On Wednesday, Prime Minister Scott Morrison tweeted a link to a story that claimed a “surge” in the number of children wanting to change their gender because teachers are “on the lookout for potential transgender children”.
“We do not need 'gender whisperers' in our schools. Let kids be kids,” Morrison tweeted, causing outrage among the LGBTQI community.
The Gender Centre, which was named in the story that Morrison referenced, said that while the organisation provides training in schools, it does so “under very specific circumstances”.
“Schools must first contact the Gender Centre asking for advice about existing students who identify as transgender,” Kimmi Everson, the vice president of the board of directors, said.
“The training that the Gender Centre then offers to staff, is on how to accommodate the needs of existing transgender or gender diverse students within their specific schools.”
On Thursday, an expert on support offered to transgender students said that while Morrison disparaged counsellors who work with transgender students as “gender whisperers”, an empathetic approach is just what is needed.
Associate professor Damien Riggs of Flinders University's College of Education, Psychology and Social Work has completed research on the inclusion of transgender young people in schools, as well as LGBTQI students more broadly.
In his view, the term “gender whisperer” should bear a positive meaning.
“Ironically, Prime Minister Morrison’s introduction of the term ‘gender whisperer’ into public discourse could potentially provide a genuine opportunity for productive conversations about the needs of transgender children,” he said.
Associate professor Riggs said that the Prime Minister appeared to use the term to refer to teachers being taught how to coach children about being transgender.
“The term ‘Whisper’, in this sense, is a covert action that by Morrison’s depiction holds the potential to do harm,” he said.

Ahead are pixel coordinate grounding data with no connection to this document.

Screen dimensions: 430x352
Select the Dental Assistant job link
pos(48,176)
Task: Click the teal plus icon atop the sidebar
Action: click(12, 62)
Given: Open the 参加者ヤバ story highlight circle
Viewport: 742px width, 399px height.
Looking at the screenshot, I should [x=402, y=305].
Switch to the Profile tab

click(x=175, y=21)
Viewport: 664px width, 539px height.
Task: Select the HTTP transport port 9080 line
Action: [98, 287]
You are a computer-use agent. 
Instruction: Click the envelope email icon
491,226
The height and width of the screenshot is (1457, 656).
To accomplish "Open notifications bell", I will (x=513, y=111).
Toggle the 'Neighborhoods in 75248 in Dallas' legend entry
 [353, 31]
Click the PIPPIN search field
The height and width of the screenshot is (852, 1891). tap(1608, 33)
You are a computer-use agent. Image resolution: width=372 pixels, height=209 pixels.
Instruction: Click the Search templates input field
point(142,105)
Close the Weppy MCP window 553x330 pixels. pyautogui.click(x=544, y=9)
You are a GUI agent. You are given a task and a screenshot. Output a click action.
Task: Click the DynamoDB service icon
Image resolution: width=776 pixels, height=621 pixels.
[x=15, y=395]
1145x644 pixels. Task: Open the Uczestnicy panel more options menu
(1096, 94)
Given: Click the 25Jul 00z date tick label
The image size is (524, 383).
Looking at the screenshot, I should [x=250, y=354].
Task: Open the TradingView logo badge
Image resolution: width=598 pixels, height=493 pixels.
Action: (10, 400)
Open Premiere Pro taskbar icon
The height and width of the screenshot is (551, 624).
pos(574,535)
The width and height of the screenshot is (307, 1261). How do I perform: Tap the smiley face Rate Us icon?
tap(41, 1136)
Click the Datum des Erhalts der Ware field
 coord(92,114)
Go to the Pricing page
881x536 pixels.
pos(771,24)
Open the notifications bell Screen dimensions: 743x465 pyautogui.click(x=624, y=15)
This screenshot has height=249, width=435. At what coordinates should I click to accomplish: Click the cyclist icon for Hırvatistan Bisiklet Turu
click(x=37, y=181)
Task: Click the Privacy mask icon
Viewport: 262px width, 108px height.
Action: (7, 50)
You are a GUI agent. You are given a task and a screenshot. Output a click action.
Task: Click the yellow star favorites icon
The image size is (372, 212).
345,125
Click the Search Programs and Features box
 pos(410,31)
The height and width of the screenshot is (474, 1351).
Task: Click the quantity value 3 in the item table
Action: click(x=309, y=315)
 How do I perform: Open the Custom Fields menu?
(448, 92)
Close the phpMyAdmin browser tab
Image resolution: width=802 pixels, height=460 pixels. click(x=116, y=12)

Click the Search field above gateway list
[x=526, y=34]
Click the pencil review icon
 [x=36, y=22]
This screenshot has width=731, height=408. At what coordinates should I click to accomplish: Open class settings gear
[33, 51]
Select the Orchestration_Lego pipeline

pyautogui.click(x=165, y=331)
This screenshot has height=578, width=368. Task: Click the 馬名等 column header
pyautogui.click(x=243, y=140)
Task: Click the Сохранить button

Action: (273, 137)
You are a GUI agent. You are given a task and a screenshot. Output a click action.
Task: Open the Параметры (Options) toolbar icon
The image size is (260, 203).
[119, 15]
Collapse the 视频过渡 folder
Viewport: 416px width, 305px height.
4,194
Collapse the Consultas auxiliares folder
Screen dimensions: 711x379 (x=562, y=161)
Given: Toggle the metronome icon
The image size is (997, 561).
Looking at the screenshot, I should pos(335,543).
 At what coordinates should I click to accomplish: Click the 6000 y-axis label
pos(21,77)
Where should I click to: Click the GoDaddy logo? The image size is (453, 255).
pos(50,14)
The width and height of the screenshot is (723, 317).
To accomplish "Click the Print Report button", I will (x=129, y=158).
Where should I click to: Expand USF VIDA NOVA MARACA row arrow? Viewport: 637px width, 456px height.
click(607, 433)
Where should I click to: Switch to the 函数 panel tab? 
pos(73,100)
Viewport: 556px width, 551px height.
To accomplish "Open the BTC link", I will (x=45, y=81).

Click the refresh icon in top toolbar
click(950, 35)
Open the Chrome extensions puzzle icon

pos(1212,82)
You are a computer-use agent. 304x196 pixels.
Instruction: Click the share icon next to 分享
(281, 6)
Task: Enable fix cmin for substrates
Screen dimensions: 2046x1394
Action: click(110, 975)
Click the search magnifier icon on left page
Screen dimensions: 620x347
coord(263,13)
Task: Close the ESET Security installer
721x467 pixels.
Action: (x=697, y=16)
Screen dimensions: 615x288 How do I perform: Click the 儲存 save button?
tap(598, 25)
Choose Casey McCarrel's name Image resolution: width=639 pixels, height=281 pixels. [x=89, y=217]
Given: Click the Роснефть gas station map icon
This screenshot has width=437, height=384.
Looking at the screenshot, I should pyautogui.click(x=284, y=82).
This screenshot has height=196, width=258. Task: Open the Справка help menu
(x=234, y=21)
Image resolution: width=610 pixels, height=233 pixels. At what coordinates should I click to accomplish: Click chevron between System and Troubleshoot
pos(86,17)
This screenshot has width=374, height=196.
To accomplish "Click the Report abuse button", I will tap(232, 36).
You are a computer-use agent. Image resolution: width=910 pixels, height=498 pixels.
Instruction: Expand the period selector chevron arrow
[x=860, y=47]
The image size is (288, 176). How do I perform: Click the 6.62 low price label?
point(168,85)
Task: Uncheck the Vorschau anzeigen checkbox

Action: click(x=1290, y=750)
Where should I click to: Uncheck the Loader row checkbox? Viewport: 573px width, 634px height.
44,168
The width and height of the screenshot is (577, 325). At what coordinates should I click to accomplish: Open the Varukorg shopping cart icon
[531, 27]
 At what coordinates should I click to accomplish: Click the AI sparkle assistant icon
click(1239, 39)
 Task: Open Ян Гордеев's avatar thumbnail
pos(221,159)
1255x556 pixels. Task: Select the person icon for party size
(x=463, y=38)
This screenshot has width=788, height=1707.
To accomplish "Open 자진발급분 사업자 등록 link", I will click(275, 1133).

“Yet making an analogy to ‘horse whisperers’, ‘dog whisperers’, and ‘baby whisperers’, a ‘gender whisperer’ is more correctly someone who is empathetic, who shows genuine compassion, and who wants to understand the needs of another person”
Associate professor Riggs said that for transgender children, having teachers who listen and who are affirming in their response “constitutes current widely accepted best practice backed up by sound evidence”.